Art Basel Miami Beach

Art Basel Miami Beach

1901 Convention Center Drive Miami Beach, FL 33139, USA Thursday, December 7, 2017–Sunday, December 10, 2017 Preview: Wednesday, December 6, 2017 Booth S10, Survey

Robilant+Voena of London, Milan and St. Moritz is pleased to present a group of paintings by Roberto Matta (1911-2002) at ART BASEL MIAMI BEACH, including important works the artist realized between the 1940s to the 1960s. 

Robilant+Voena of London, Milan and St. Moritz is pleased to present a group of paintings by Roberto Matta (1911-2002) at ART BASEL MIAMI BEACH, including important works the artist realized between the 1940s to the 1960s. Other works from this period, such as Black Virtue (1943) can be seen at Tate Modern, and The Vertido of Eros (1944) can be seen at MoMA in New York.   

Matta is one of Chile’s best-known painters and a seminal figure in 20th century Abstract Expressionist and Surrealist art. In 1936 he met poets Federico García Lorca and Pablo Neruda, who introduced him to Salvador Dalí and André Breton. Matta showed his drawings to Breton, the poet and leader of the French Surrealist group, who encouraged him to experiment in the Surrealist style. In 1937 Matta joined the French Surrealist group where he was actively involved publishing articles and illustrations in Surrealist publications such as Minotaure. Matta also worked at Peggy Guggenheim’s gallery Art of the Century, alongside Max Ernst; at the same time his work became extremely influential to emerging Abstract Expressionist painters. Some of Matta’s contemporaries included Jackson Pollock, Arshile Gorky, Mark Rothko and Robert Motherwell. In the 1940s and 1950s, Matta produced works which featured machine-like and invertebrate shapes merging in a dynamic cosmic space such as Untitled, Misty Morning (1954) and Untitled (1958). Since the 1960s, Matta’s artistic production became dedicated to political and social issues in Latin America.   

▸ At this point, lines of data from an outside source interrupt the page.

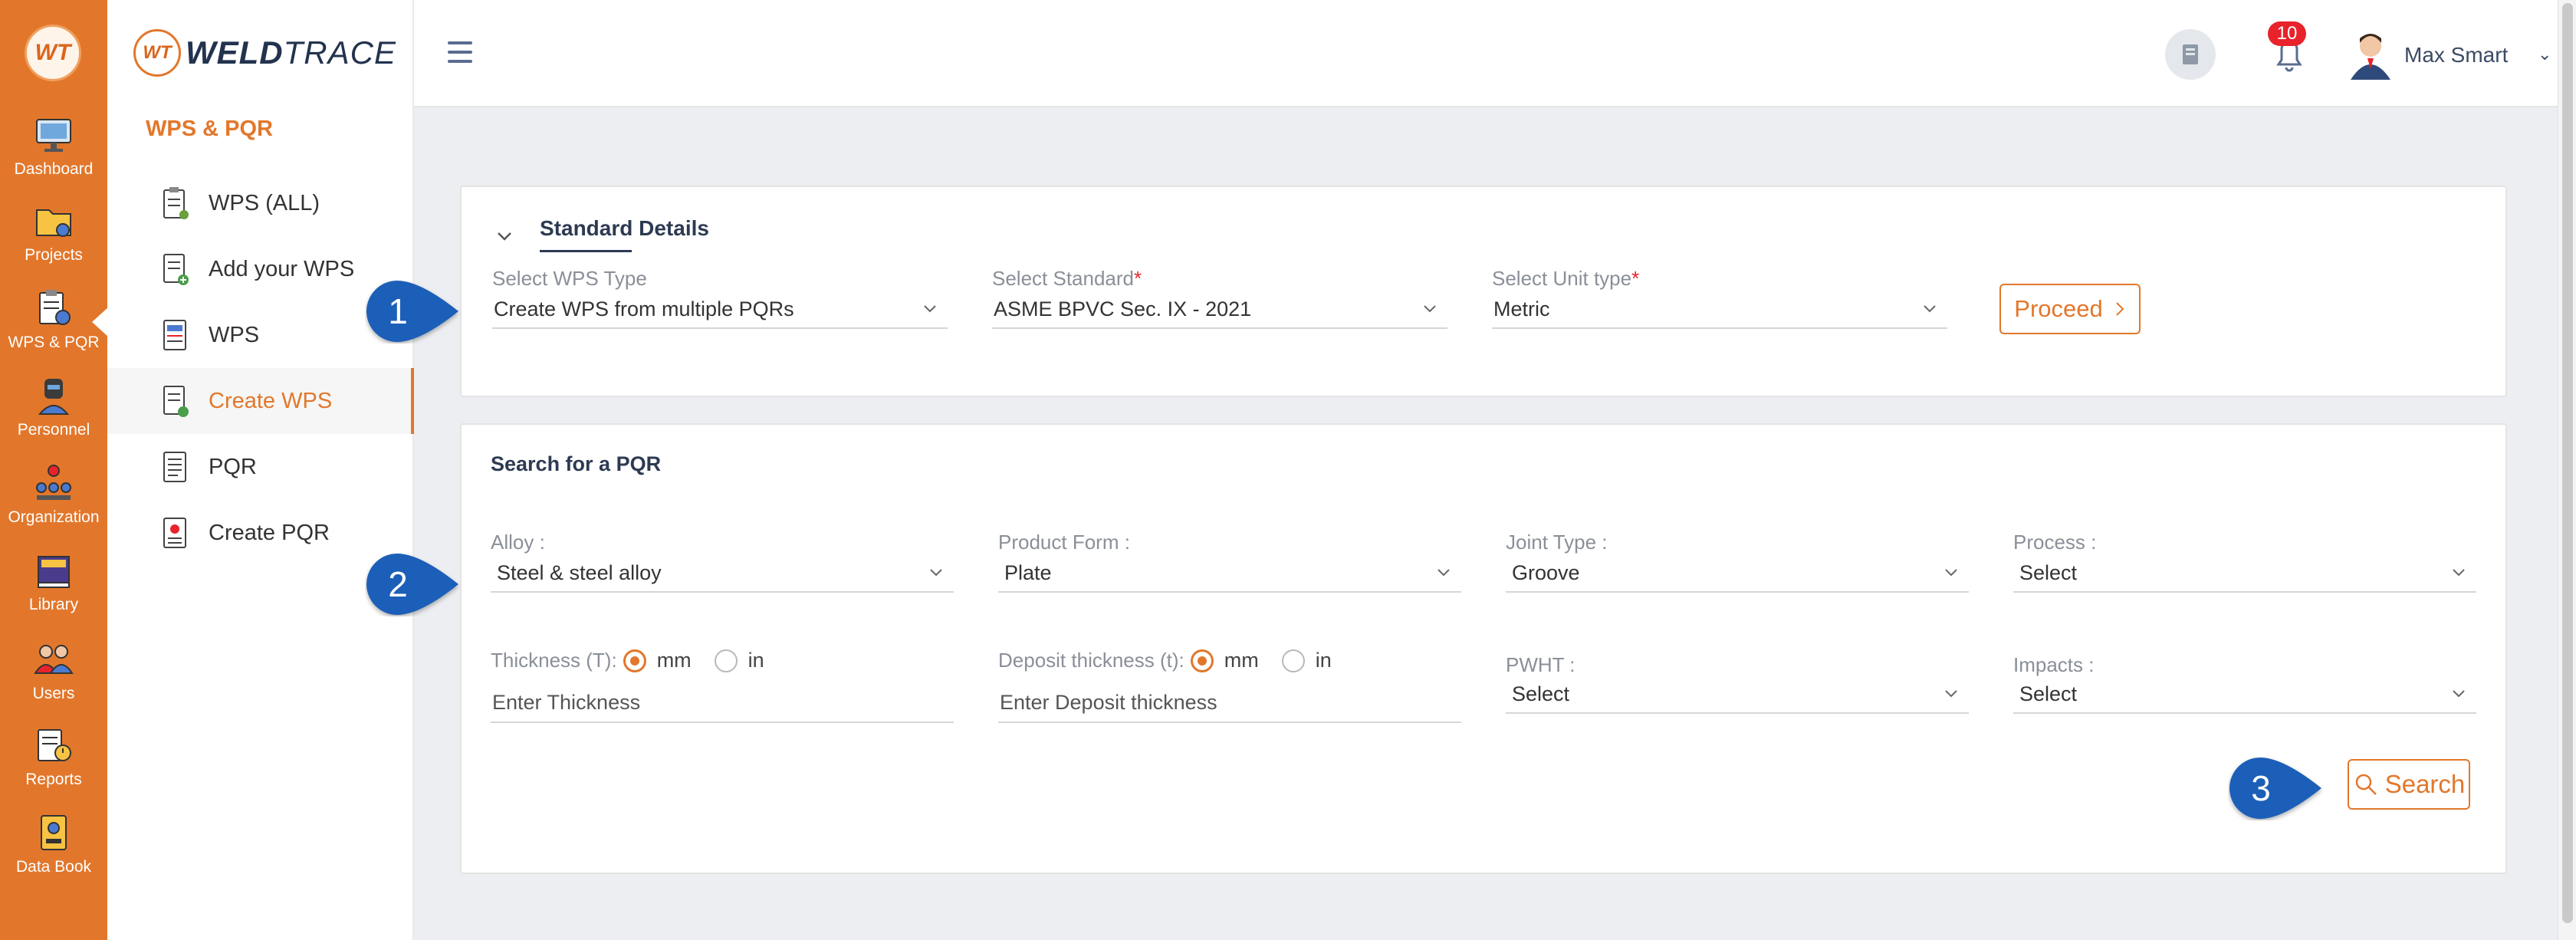  Describe the element at coordinates (580, 572) in the screenshot. I see `select-value: Steel & steel alloy` at that location.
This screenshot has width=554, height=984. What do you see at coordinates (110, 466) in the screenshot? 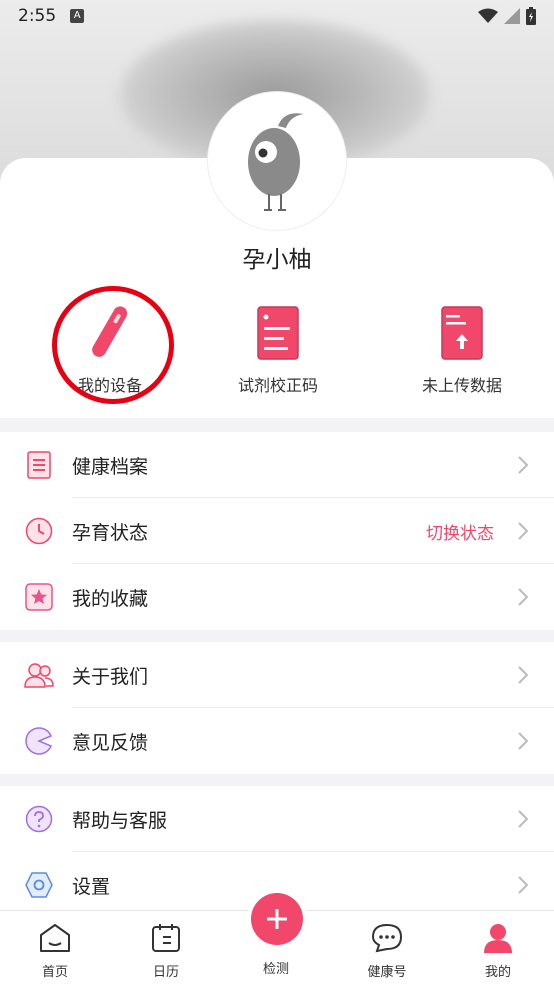
I see `menu-label: 健康档案` at bounding box center [110, 466].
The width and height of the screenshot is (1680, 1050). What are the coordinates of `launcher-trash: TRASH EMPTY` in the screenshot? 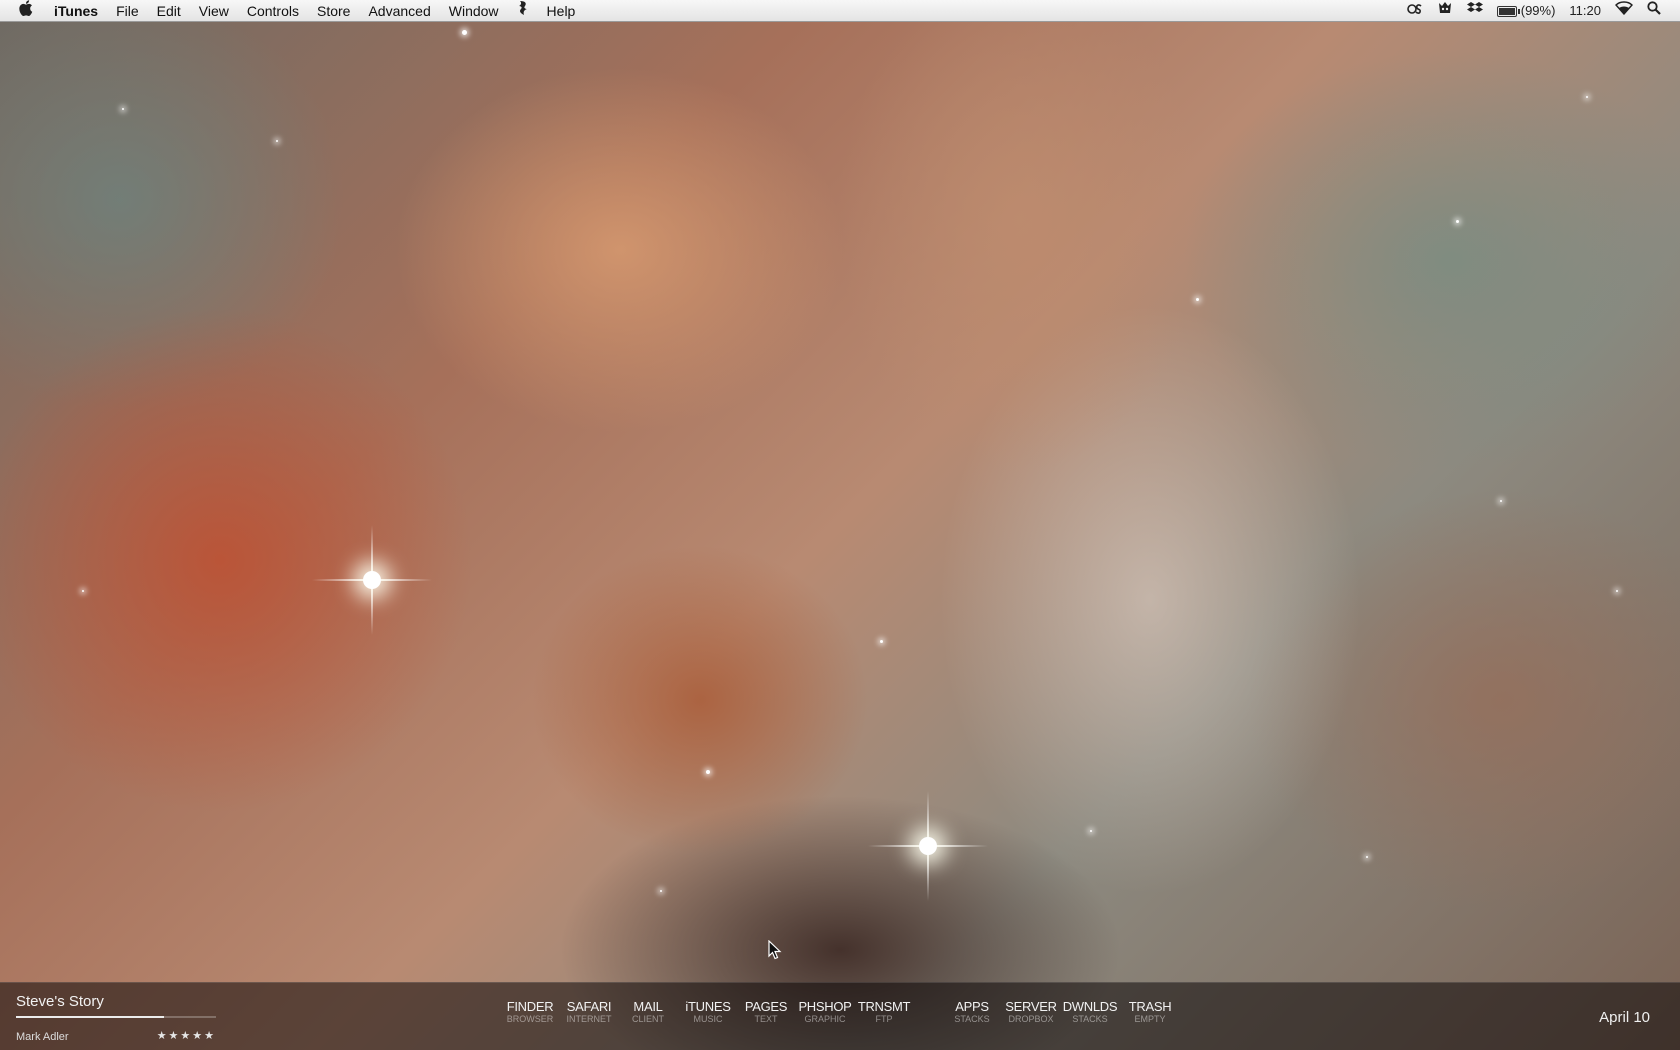 It's located at (1150, 1012).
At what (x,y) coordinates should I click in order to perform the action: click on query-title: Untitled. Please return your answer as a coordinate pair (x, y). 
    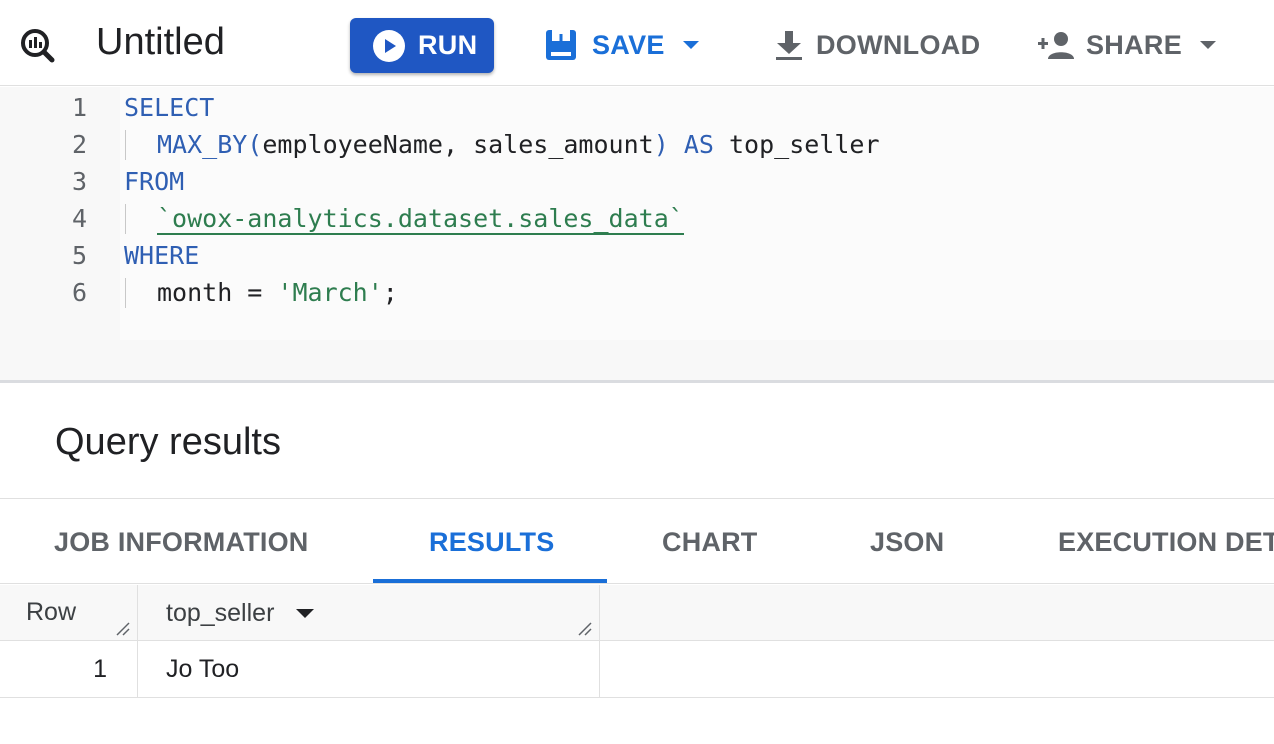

Prominent early works also displayed include Inscape (1943) and Children’s Fear of Idols (1943) from his Inscapes series (also known as Psychological Morpholigies). In these, as well as other works from the 1940s and 50s, Matta started to develop a visual language of his own. Psychological Morpholigies suggests an exploration into an alternative reality which depicts its own space and time. It also presents the artistic expression of the internal psyche as a landscape; exploring the subconscious mind as well as revealing the mysteries which lie in the idiom of the psychoanalytic visual formation of the super-ego in a three-dimensional space.    

The series also makes use of techniques and concepts that older members of the Surrealist group such as Joan Miró, Yves Tangy and Max Ernst used in their paintings, as well as encapsulating the practice of automatic painting, in which the work was created through an unconscious movement of the brush. Matta found himself interested in spaces whose forms were drawn from non-Euclidian geometry as well as the idea of how these could be penetrated, he intended to represent the immaterial existence of the psyche onto these works through the use of visual metaphors, which encompass his mental landscape.    

In the Inscape series, Matta employed a unique technique consisting of incorporating delicate washes of paint, which were applied and then removed, leaving a trace of colour. The whole process would create an intense rendering of space. Surrealist painter and friend, Gordon Onslow-Ford, with whom Matta started to create his first paintings in 1938 explained that Matta placed blobs of bright coloured paint alongside one another across the blade of a palette knife to create an automatic gesture on the canvas. In unforeseeable manners, the colours would blend while leaving in some of his compositions abstract forms as well as more figurative and architectural forms.    

Matta had his first solo exhibition at the Julian Levy Gallery in New York in 1940. During his life time he had nearly 400 solo exhibitions, which included a major retrospective at the MoMA in 1957 which travelled to the Walker Art Centre, Minneapolis in 1957 and the Institute of Contemporary Art in Boston the following year. He also exhibited at the National Gallery (Berlin) in 1970, at the Royal Academy (London) in 1981 and at the Centre Pompidou (Paris) in 1985. An exhibition is also planned to take place at the Hermitage (St Petersburg) in 2018.